Spark Mllib决策树示例二

Spark Mllib决策树示例二 判断婚姻状况

需要数据集的可以给我留言

object DecisionTreeClass {

  def main(args: Array[String]): Unit = {

    val sc = new SparkContext("local[*]", "AdultData")
    val raw_data = sc.textFile("adult.data")
    val data = raw_data.map(line => line.split(", ")).filter(fields => fields.length == 15)
    data.cache()


    //数据索引化处理
    val occupation_category_types = data.map(fields => fields(1)).distinct.collect()
    val number_set = data.map(fields => fields(2).toInt).collect().toSet
    val education_types = data.map(fields => fields(3)).distinct.collect()
    val marriage_types = data.map(fields => fields(5)).distinct.collect()
    val family_condition_types = data.map(fields => fields(7)).distinct.collect()
    val occupation_types = data.map(fields => fields(6)).distinct.collect()
    val racial_types = data.map(fields => fields(8)).distinct.collect()
    val nationality_types = data.map(fields => fields(13)).distinct.collect()
    println(marriage_types.length)


    val education_dict = acquireDict(education_types)
    val marriage_dict = acquireDict(marriage_types)
    val family_condition_dict = acquireDict(family_condition_types)
    val occupation_category_dict = acquireDict(occupation_category_types)
    val occupation_dict = acquireDict(occupation_types)
    val racial_dict = acquireDict(racial_types)
    val nationality_dict = acquireDict(nationality_types)
    val sex_dict = Map("Male" -> 1, "Female" -> 0)

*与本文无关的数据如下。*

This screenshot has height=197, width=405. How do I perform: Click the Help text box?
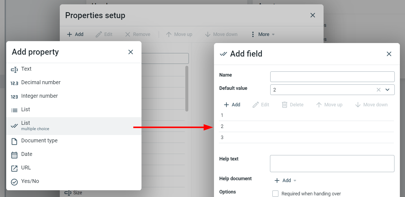(x=332, y=163)
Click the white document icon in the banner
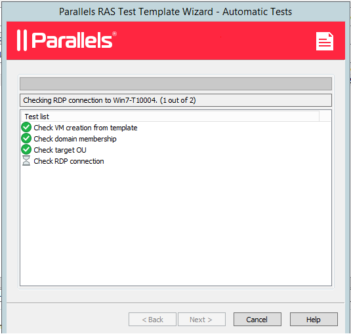Image resolution: width=351 pixels, height=334 pixels. [325, 41]
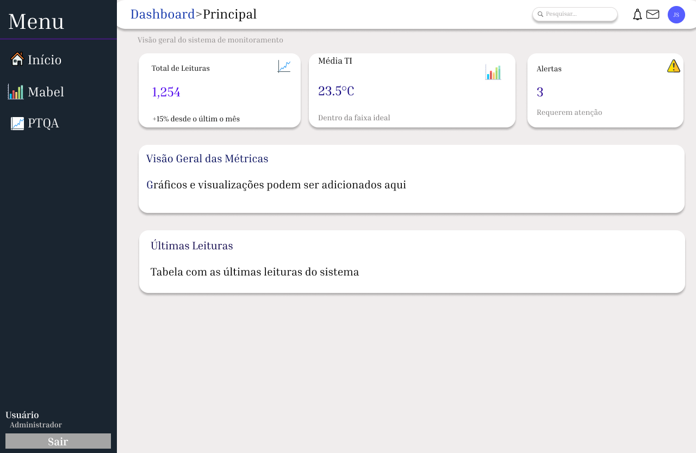
Task: Click the JS user avatar
Action: (676, 15)
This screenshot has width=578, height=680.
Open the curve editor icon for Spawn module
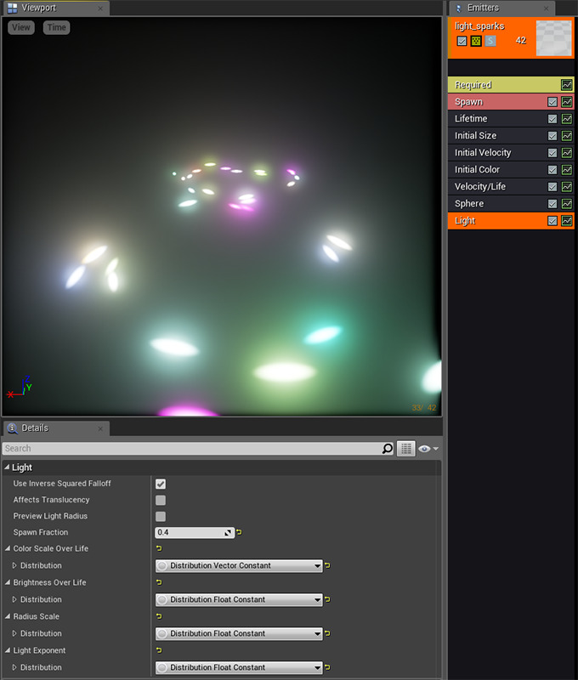point(567,102)
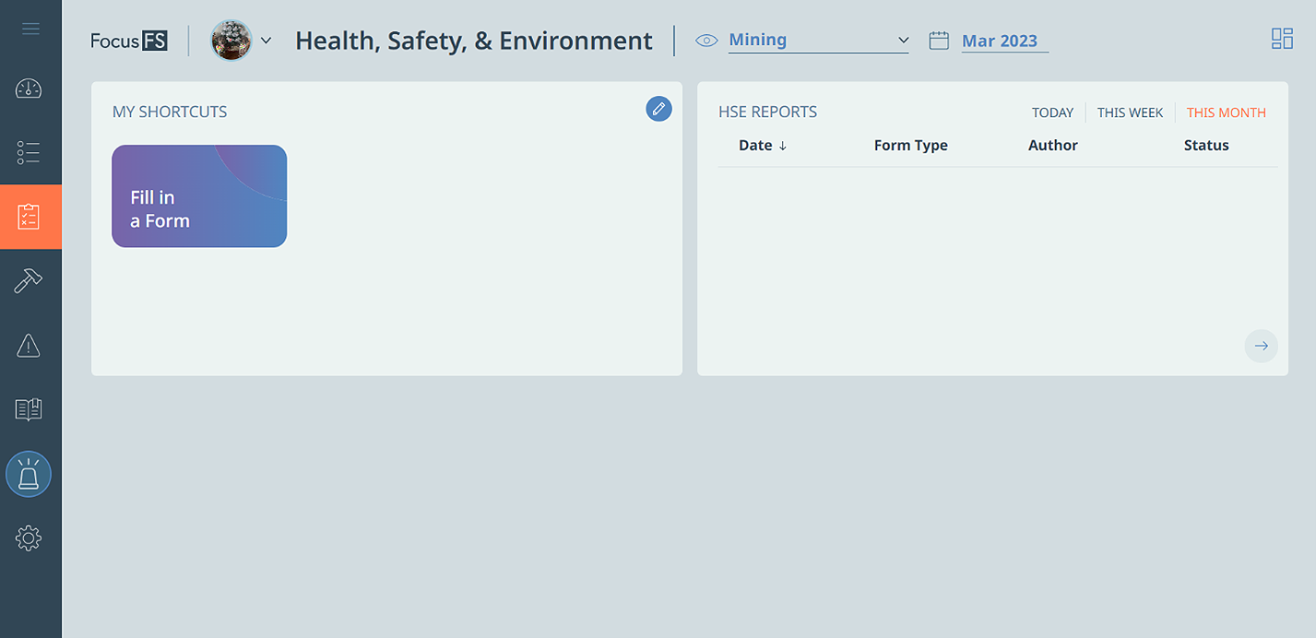
Task: Open the dashboard gauge icon
Action: (29, 89)
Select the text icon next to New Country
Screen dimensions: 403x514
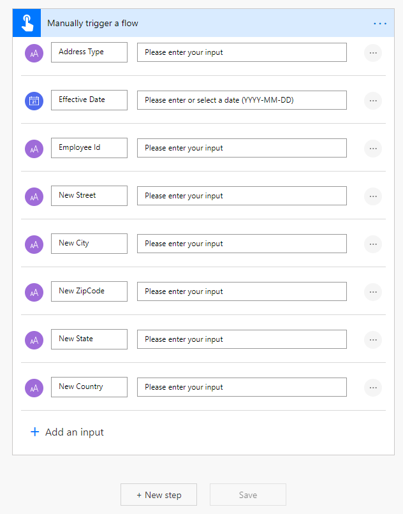34,387
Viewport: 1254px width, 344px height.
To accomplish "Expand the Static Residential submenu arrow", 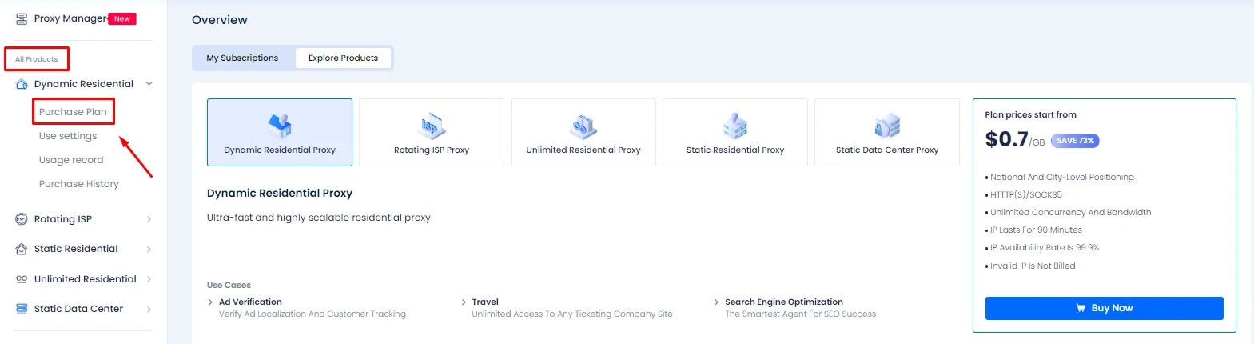I will [x=149, y=250].
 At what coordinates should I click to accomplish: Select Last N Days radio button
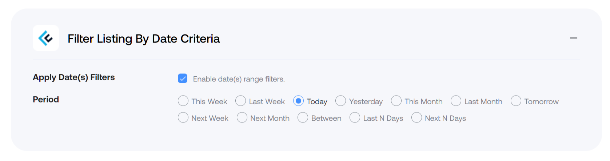click(x=355, y=117)
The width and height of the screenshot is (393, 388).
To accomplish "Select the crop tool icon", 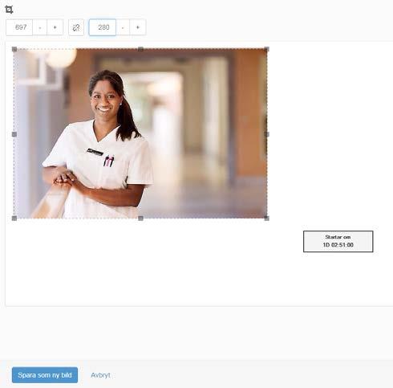I will pos(9,10).
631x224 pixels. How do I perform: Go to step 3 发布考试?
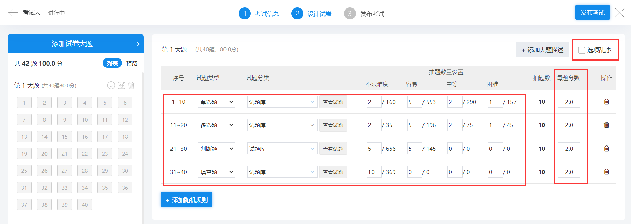pos(364,14)
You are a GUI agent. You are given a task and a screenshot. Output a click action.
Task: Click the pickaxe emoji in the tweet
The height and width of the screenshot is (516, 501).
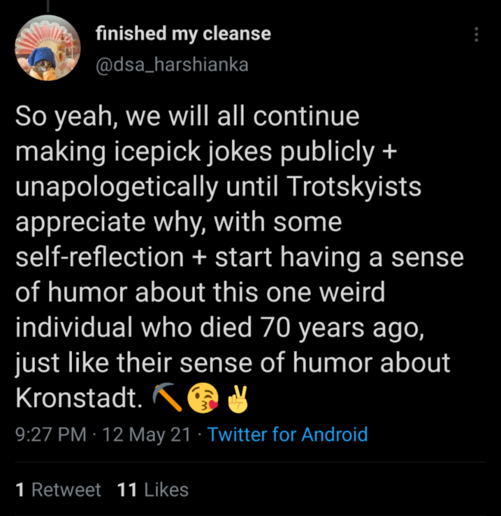click(167, 397)
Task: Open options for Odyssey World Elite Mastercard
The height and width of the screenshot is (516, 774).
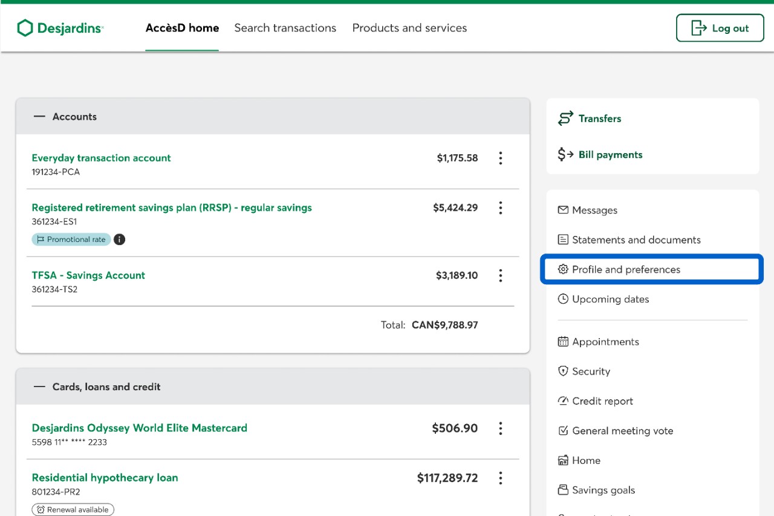Action: (500, 429)
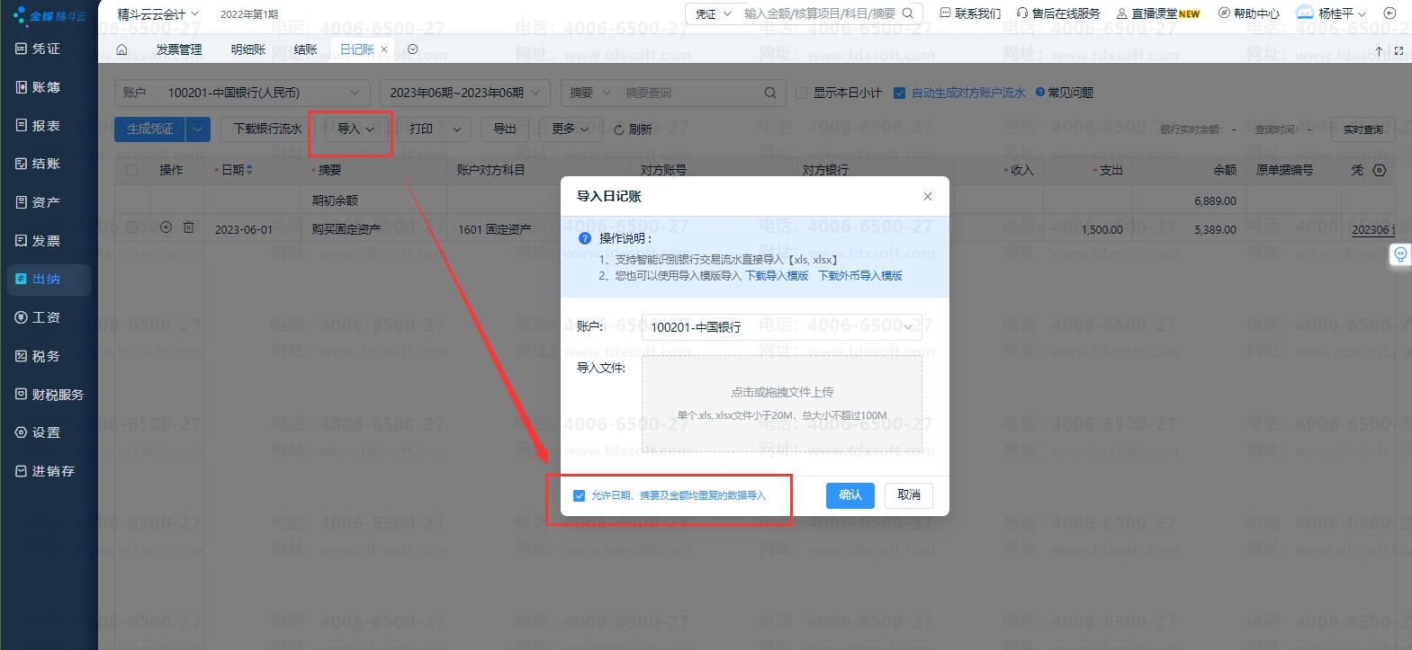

    val data_set = data.map { fields =>
      val number = fields(2).toInt
      val education = education_dict(fields(3))
      val marriage = marriage_dict(fields(5))
      val family_condition = family_condition_dict(fields(7))
      val occupation_category = occupation_category_dict(fields(1))
      val occupation = occupation_dict(fields(6))
      val sex = sex_dict(fields(9))
      val race = racial_dict(fields(8))
      val nationality = nationality_dict(fields(13))
      val featureVector = Vectors.dense(education, occupation, occupation_category, sex, family_condition, race, nationality)
      val label = marriage
      LabeledPoint(label, featureVector)
    }


    data_set.take(10).foreach(println)


    val Array(trainData, cvData, testData) = data_set.randomSplit(Array(0.8, 0.1, 0.1))

    trainData.cache
    cvData.cache
    testData.cache

    //第一个参数为训练所需数据
    //第二个参数numClassses为分类数，在此为代表婚姻数据种类数
    //第三个参数categoricalFeaturesInfo用于标准化映射的形式，一般不用特别定义
    //第四个参数impurity用于规定特征值合并的方式，在分类中有Gini（基尼不纯度）和entropy（熵）两种，在回归中有variance一种
    //第五个参数maxDepth规定了决策树的最大深度，深度越深的树会更好地符合训练数据，但会消耗更多资源，而且会产生过拟合现象
    //第六个参数maxBins规定了最多分类的种数，更多的分类数能更好分割种类，更好利用数据进行分类，但增加了计算量，其值不得少于提供的种类个数

    val model = DecisionTree.
      trainClassifier(trainData, 7, Map[Int, Int](), "entropy", 10, 100)

    val predictionsAndLabels = cvData.map(example =>
      (model.predict(example.features), example.label)
    )

    //设置一个元组量，用于保存预测值与真的类别，用MulticlassMetrics来分析模型，得到训练准确值：
    val metrics = new MulticlassMetrics(predictionsAndLabels)
    println(metrics.precision)


    //考虑到我们只有三万多组数据，通过三重循环来探索更优的参数设置：
    val evaluations =
      for (impurity <- Array("gini", "entropy");
           depth <- Array(1, 10, 25);
           bins <- Array(10, 50, 150))
        yield {
          val _model = DecisionTree.
            trainClassifier(trainData, 7, Map[Int, Int](), impurity, depth, bins)
          val _predictionsAndLabels = cvData.map(example =>
            (_model.predict(example.features), example.label)
          )
          val _accuracy = new MulticlassMetrics(_predictionsAndLabels).precision
          ((depth, bins, impurity), _accuracy)
        }

    evaluations.sortBy(_._2).reverse.foreach(println)

  }